Aufgabenliste.
**a.** Beantworte die folgenden Fragen zur Filmbesprechung jeweils kurz:
(i) Wer hat den Film gemacht?
(ii) Welchen Beruf hat Claire?
(iii) Wo hinterlässt Béatrice ihre Nachricht?
**b.** Nenne alle realen Personen, die in der Filmbesprechung namentlich vorkommen, ohne die Filmfiguren.
**c.** Zitiere aus der Filmbesprechung die Stelle von "Die alleinstehende Hebamme" bis einschließlich "sich zarte Bande.".

Bereitgestellter Text.
____________________

Tragikomödie

„Ein Kuss für Beatrice“ im Kino

Martin Provosts Film ist großes Schauspielerkino und setzt vor allem auf das Zusammenspiel der facettenreichen ­Catherine Frot mit der ­Grande Dame Deneuve

Foto: Universum

Die alleinstehende Hebamme Claire (Catherine Frot) führt ein bescheidenes Leben am Rande von Paris. Eines Tages ­hinterlässt Béatrice (Catherine Deneuve), einst die Freundin ­ihres Vaters, eine Nachricht auf Claires Anrufbeantworter. Jahrzehnte zuvor hatte sich Béatrice über Nacht aus besagter Bindung verabschiedet, der Vater sich eine Kugel ins Herz geschossen. Claire hat also allen Grund, der verlebten Vagabundin das Allerschlechteste zu wünschen. Dennoch nimmt sie die todkranke Frau bei sich auf. Zwischen der Hebamme und der trinkfesten Spielerin entwickeln sich zarte Bande.

____________________

Vorliegende Einträge.
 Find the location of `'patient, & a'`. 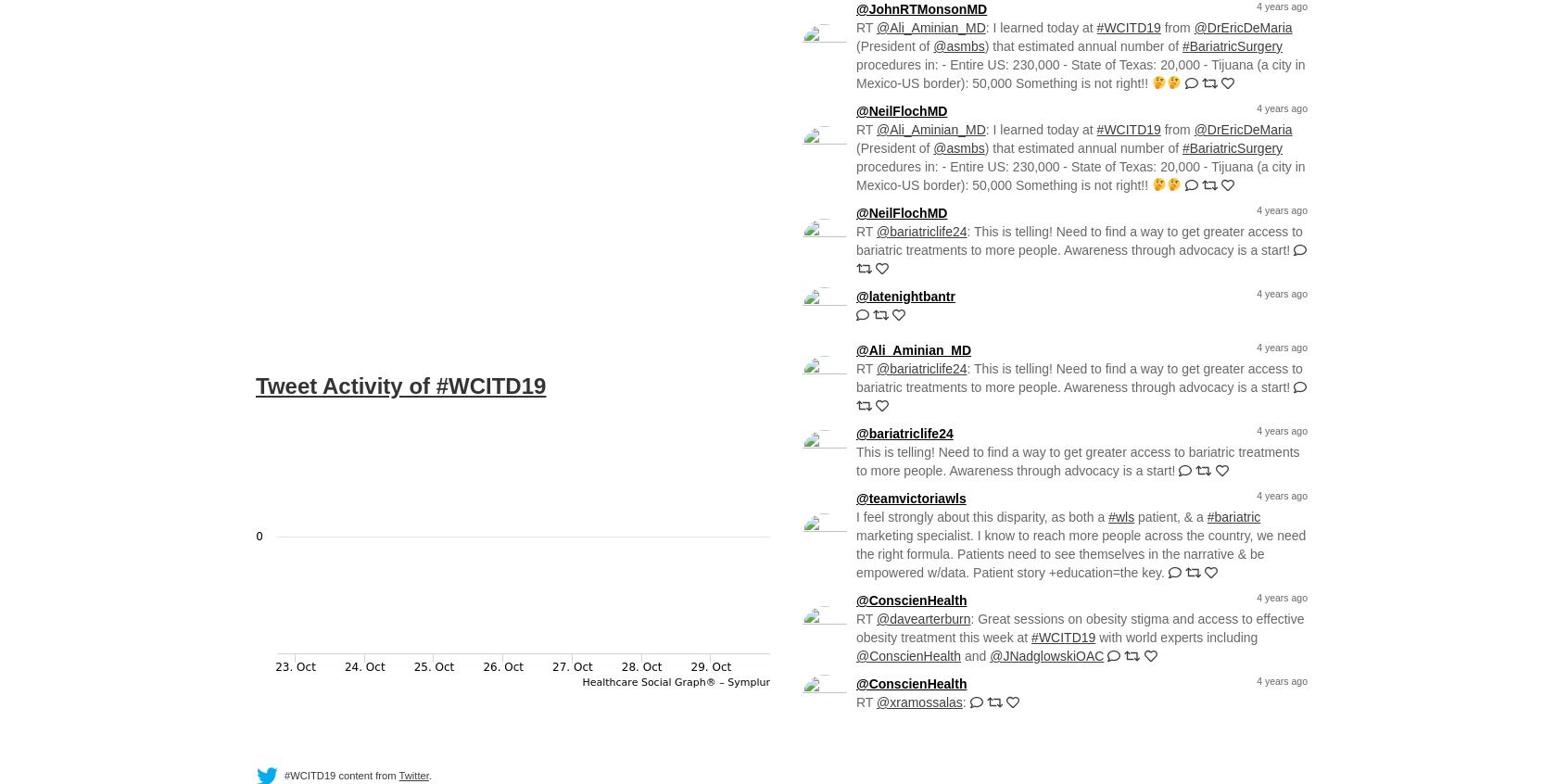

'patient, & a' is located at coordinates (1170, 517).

____________________

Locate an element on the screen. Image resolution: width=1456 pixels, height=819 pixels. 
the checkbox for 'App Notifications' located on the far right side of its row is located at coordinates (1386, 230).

____________________

Antworten nach Aufgabe.
**a.**
(i) Martin Provost
(ii) Hebamme
(iii) Auf Claires Anrufbeantworter

**b.** Martin Provost, Catherine Frot, Catherine Deneuve

**c.**
Die alleinstehende Hebamme Claire (Catherine Frot) führt ein bescheidenes Leben am Rande von Paris. Eines Tages ­hinterlässt Béatrice (Catherine Deneuve), einst die Freundin ­ihres Vaters, eine Nachricht auf Claires Anrufbeantworter. Jahrzehnte zuvor hatte sich Béatrice über Nacht aus besagter Bindung verabschiedet, der Vater sich eine Kugel ins Herz geschossen. Claire hat also allen Grund, der verlebten Vagabundin das Allerschlechteste zu wünschen. Dennoch nimmt sie die todkranke Frau bei sich auf. Zwischen der Hebamme und der trinkfesten Spielerin entwickeln sich zarte Bande.